:: What to work on ::
Leave out the pictures, then output the lines of the records below from the first through the one containing "Task: Click the Add filter button".

:: The input ::
Segment Open

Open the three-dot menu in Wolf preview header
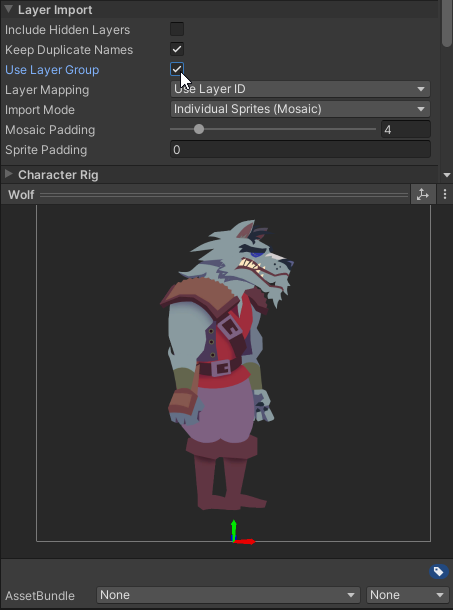 click(x=445, y=195)
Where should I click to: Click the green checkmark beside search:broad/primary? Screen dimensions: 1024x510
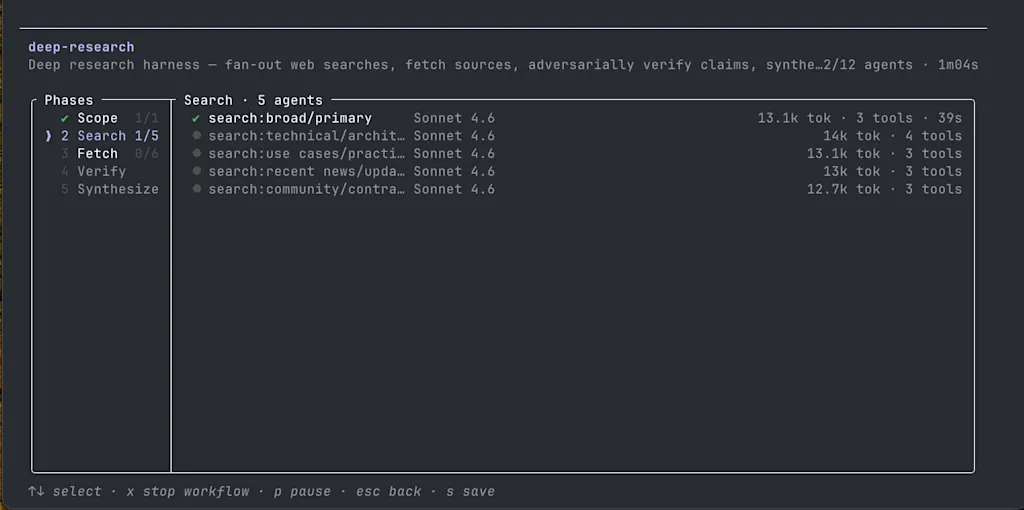coord(196,119)
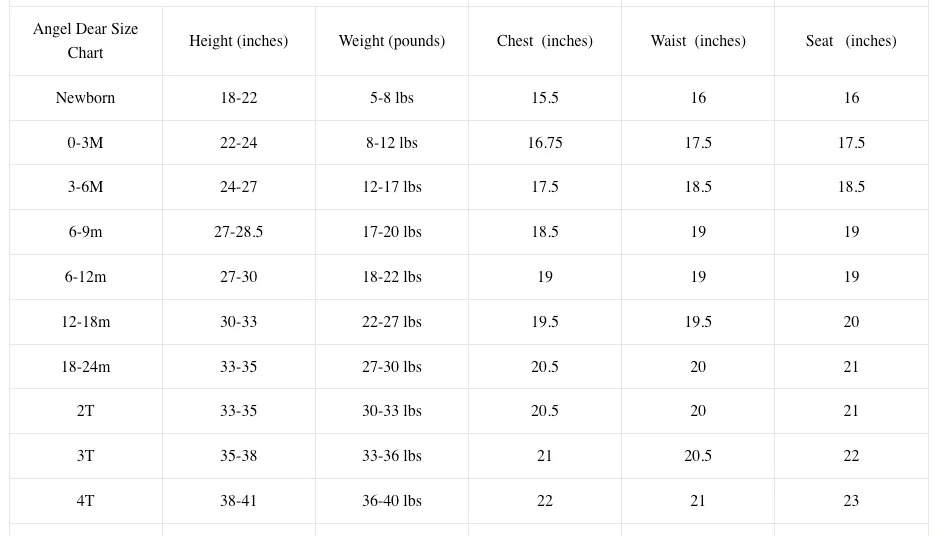This screenshot has height=536, width=944.
Task: Click the 16.75 chest measurement cell
Action: point(545,143)
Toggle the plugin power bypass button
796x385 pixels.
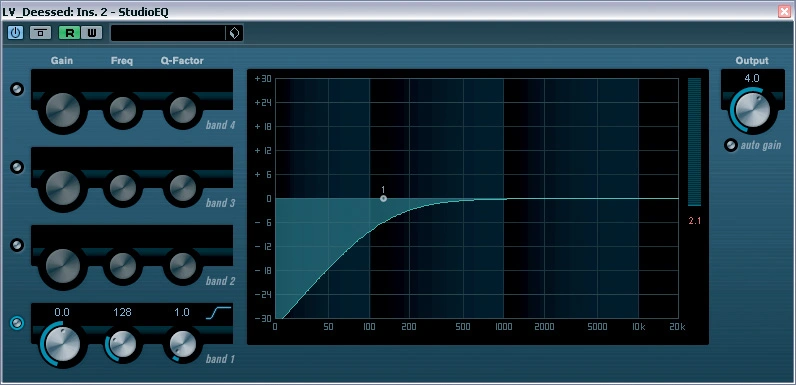[15, 33]
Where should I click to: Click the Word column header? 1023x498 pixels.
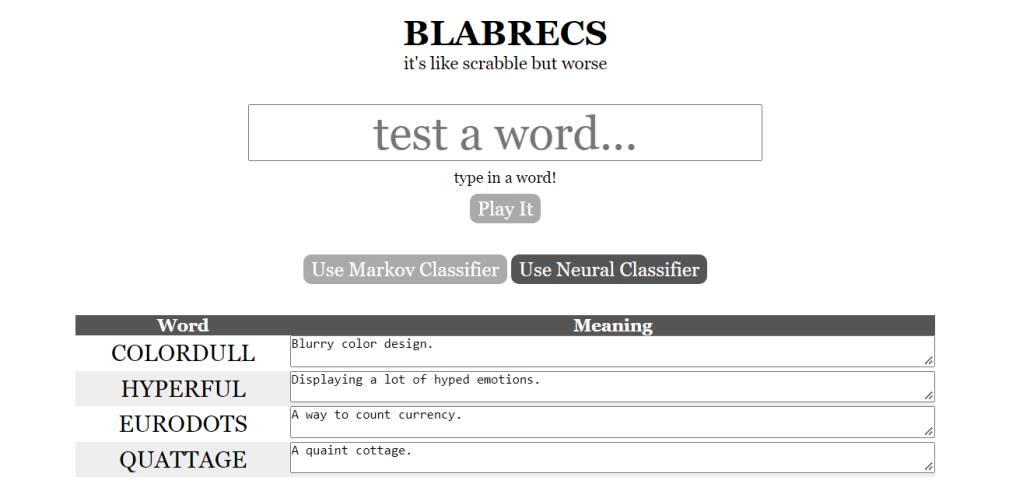183,325
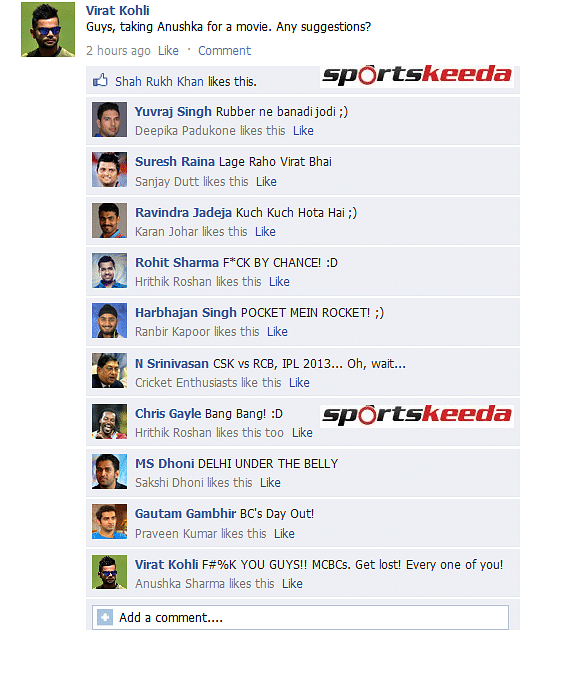Click the Add a comment input field
The width and height of the screenshot is (570, 690).
300,617
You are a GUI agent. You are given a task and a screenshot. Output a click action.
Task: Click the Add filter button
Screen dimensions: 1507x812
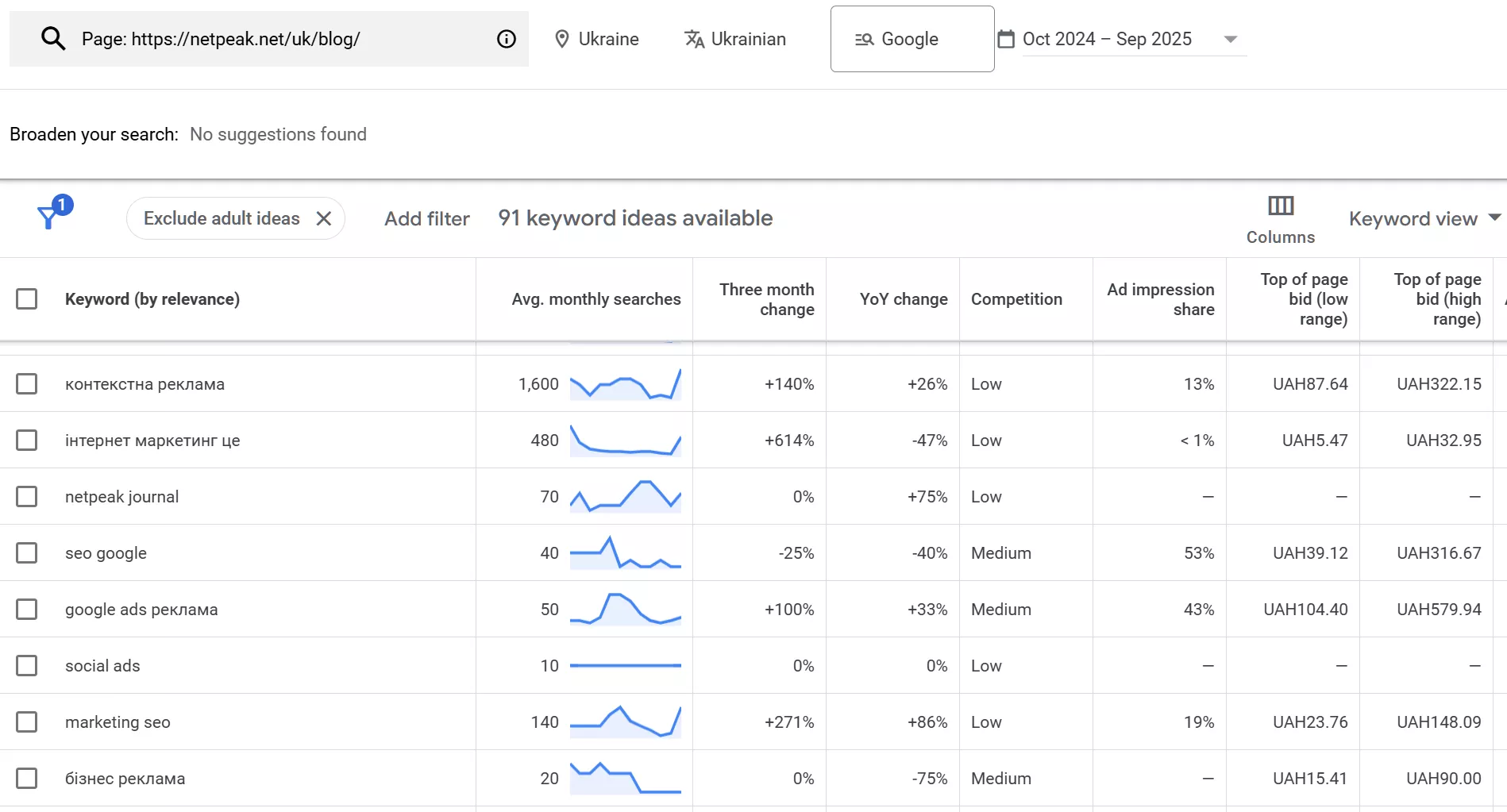point(426,218)

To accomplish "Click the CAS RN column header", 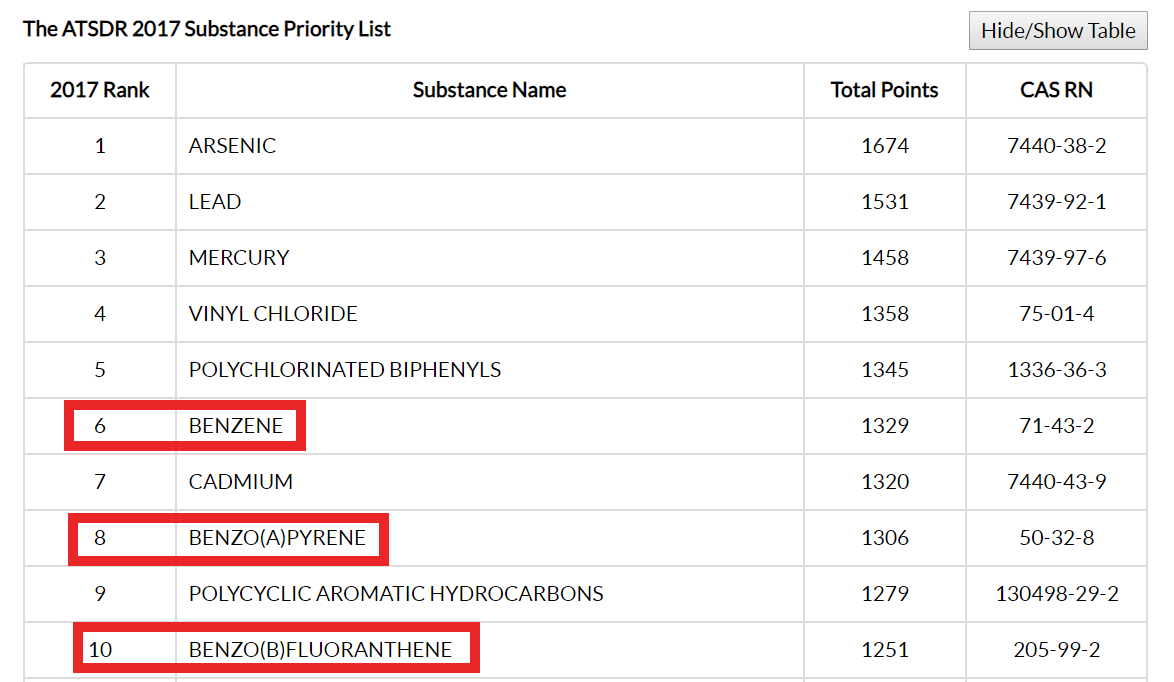I will pos(1056,90).
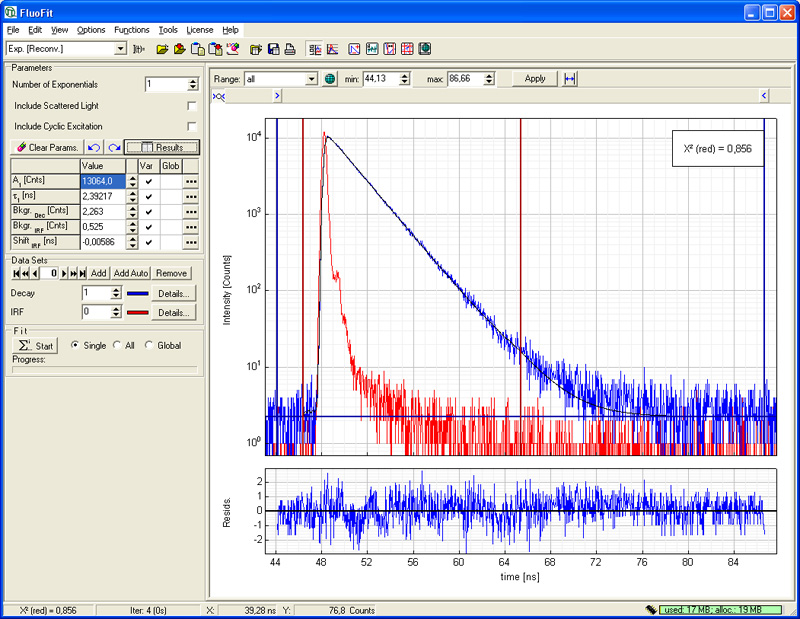Click the redo arrow beside Results button
This screenshot has height=619, width=800.
(114, 147)
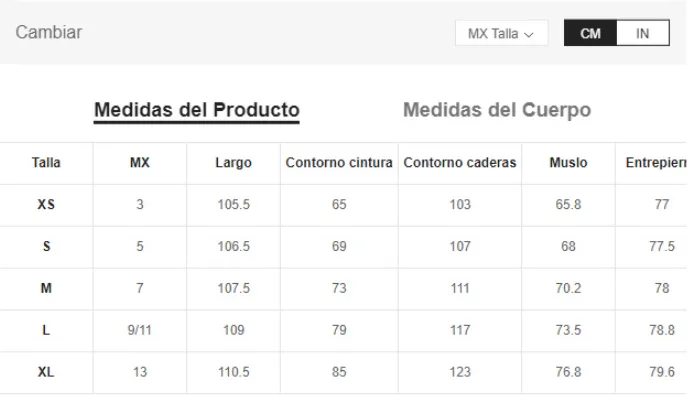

Segment Closed

:: Worked solution ::
Open the three-dot menu in Wolf preview header
 click(x=445, y=195)
Where should I click to: Click the green checkmark beside search:broad/primary? Screen dimensions: 1024x510
coord(196,119)
This screenshot has height=536, width=944.
Task: Click the 16.75 chest measurement cell
Action: point(545,143)
Toggle the plugin power bypass button
796x385 pixels.
[15, 33]
Where should I click to: Click the Word column header? 1023x498 pixels.
183,325
Click the Add a comment input field
The width and height of the screenshot is (570, 690).
300,617
You are a GUI agent. You are given a task and a screenshot. Output a click action.
Task: Click the Add filter button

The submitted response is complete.